L'accessibilité de la procédure sera garantie par le caractère très peu contraignant des exigences de forme : il suffira au justiciable de rédiger une lettre précisant les faits et gestes allégués, sans qu'il soit besoin de recourir pour cela à un avocat.

Le premier aspect du filtrage à deux niveaux que nous allons mettre en place concerne la recevabilité de la plainte.
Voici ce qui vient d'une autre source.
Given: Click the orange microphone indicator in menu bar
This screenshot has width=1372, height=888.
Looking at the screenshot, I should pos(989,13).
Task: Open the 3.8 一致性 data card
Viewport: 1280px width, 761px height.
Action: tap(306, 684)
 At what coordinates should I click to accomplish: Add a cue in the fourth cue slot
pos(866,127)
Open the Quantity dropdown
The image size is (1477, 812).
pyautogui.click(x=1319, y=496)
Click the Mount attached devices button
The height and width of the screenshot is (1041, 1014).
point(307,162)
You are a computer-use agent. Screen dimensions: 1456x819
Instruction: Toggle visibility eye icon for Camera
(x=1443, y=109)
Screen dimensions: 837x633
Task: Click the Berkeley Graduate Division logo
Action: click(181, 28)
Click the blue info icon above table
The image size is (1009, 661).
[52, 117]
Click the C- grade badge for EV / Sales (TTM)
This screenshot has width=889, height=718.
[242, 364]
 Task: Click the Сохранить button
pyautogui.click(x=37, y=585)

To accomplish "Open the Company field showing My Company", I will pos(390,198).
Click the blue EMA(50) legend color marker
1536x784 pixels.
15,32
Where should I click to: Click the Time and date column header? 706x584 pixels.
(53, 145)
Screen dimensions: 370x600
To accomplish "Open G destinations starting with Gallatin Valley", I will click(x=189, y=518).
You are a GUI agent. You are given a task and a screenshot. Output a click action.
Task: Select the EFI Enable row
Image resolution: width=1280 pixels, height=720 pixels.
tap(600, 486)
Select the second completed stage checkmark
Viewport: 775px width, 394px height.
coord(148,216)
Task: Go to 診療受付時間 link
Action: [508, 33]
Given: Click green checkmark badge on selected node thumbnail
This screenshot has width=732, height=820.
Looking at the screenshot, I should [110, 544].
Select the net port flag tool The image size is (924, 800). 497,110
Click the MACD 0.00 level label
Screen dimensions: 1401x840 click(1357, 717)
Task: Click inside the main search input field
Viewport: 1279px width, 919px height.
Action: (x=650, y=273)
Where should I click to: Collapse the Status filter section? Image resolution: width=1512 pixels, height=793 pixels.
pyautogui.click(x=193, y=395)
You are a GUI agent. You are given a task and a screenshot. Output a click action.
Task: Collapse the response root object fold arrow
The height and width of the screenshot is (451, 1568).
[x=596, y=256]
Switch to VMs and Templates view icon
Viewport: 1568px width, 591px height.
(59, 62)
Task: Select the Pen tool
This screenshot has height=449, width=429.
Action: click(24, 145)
Afin d'empêcher les dénonciations intempestives, susceptibles de porter atteinte à la sérénité du travail des magistrats, les commissions d'admission des requêtes effectueront un premier examen des requêtes, consistant à vérifier qu'un certain nombre de conditions – très objectives et faciles à constater – sont réunies : la qualité du requérant pour agir – il devra être concerné par la procédure en cause, ce qui semble la moindre des choses – ; l'objet de sa plainte, laquelle ne pourra viser que le comportement du magistrat dans l'exercice de ses fonctions ; le moment auquel elle intervient – elle ne sera recevable que si le magistrat du siège n'est plus saisi ou bien si le parquet n'est plus en charge du dossier.

Considérant que cette dernière règle pourrait poser problème dans le cas de procédures d'une longueur particulière, en particulier en matière de tutelle, le Sénat a souhaité que le CSM puisse être saisi, à titre exceptionnel, en cours de procédure. Il n'en reste pas moins que les présidents des commissions d'admission des requêtes pourront rejeter les plaintes irrecevables, abusives ou manifestement infondées.

En second lieu, la plainte devra porter sur un comportement susceptible de recevoir une qualification disciplinaire, ce qui impliquera de recueillir un certain nombre d'informations et d'observations auprès des chefs de cours. La procédure devant trouver une issue rapide afin de dissiper au plus vite les doutes éventuels portant sur les qualités des magistrats concernés et de ne pas les déstabiliser dans le cadre d'autres affaires, il est prévu que les chefs de cours devront répondre aux demandes d'informations dans un délai de deux mois.

Le texte permettra au Conseil supérieur de la magistrature d'être à l'image de la justice du XXIe siècle que nous voulons instaurer : une justice indépendante, sûre de ses valeurs et fière de ses missions ; une justice irréprochable aux yeux des citoyens et consciente de la nécessaire exemplarité des magistrats, lesquels doivent être insoupçonnables ; une justice proche du justiciable et en phase avec la société.

La justice est, en effet, le coeur de la démocratie. Telle est la perspective dans laquelle se place le projet de loi organique déposé par le Gouvernement.